### Stored data entries:
═══

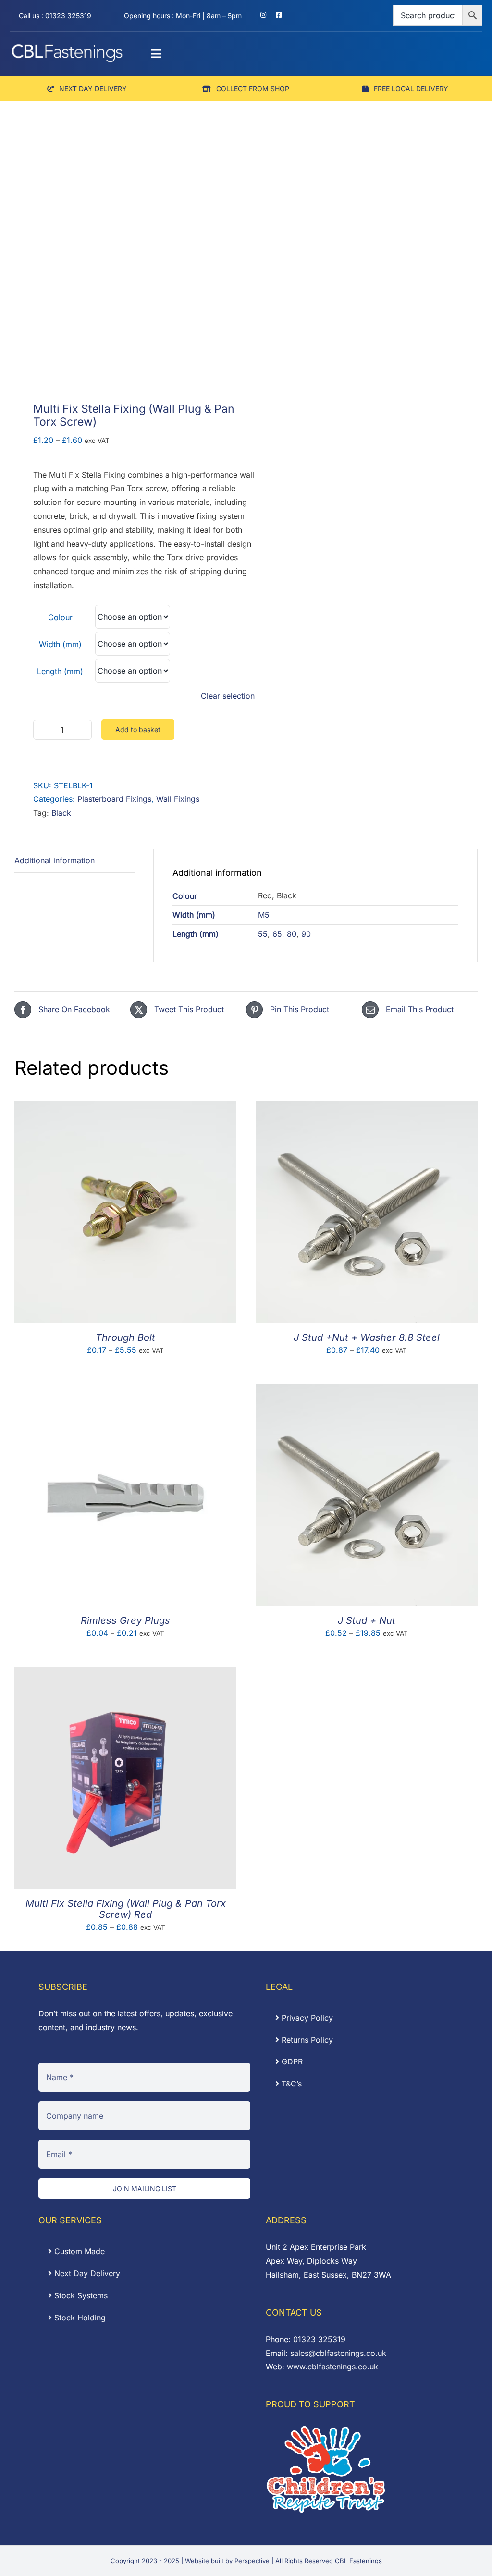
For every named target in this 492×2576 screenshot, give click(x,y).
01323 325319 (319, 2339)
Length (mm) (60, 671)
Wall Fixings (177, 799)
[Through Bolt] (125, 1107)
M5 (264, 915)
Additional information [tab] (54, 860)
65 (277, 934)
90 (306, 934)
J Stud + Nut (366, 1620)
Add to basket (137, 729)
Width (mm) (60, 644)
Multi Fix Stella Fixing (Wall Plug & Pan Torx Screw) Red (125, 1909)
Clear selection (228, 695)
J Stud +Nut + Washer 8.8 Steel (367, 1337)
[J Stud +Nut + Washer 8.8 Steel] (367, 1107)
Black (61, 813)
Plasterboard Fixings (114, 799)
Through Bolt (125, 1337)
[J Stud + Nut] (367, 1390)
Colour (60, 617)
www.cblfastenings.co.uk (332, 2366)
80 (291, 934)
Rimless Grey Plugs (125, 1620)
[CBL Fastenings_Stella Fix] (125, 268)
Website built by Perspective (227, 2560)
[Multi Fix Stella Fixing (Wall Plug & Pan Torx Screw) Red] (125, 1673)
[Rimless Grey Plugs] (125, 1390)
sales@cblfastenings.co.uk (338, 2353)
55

═══

### Your objective:
From the records above, pick out and copy each line holding the word "Grey".

### Reply to the task:
Rimless Grey Plugs (125, 1620)
[Rimless Grey Plugs] (125, 1390)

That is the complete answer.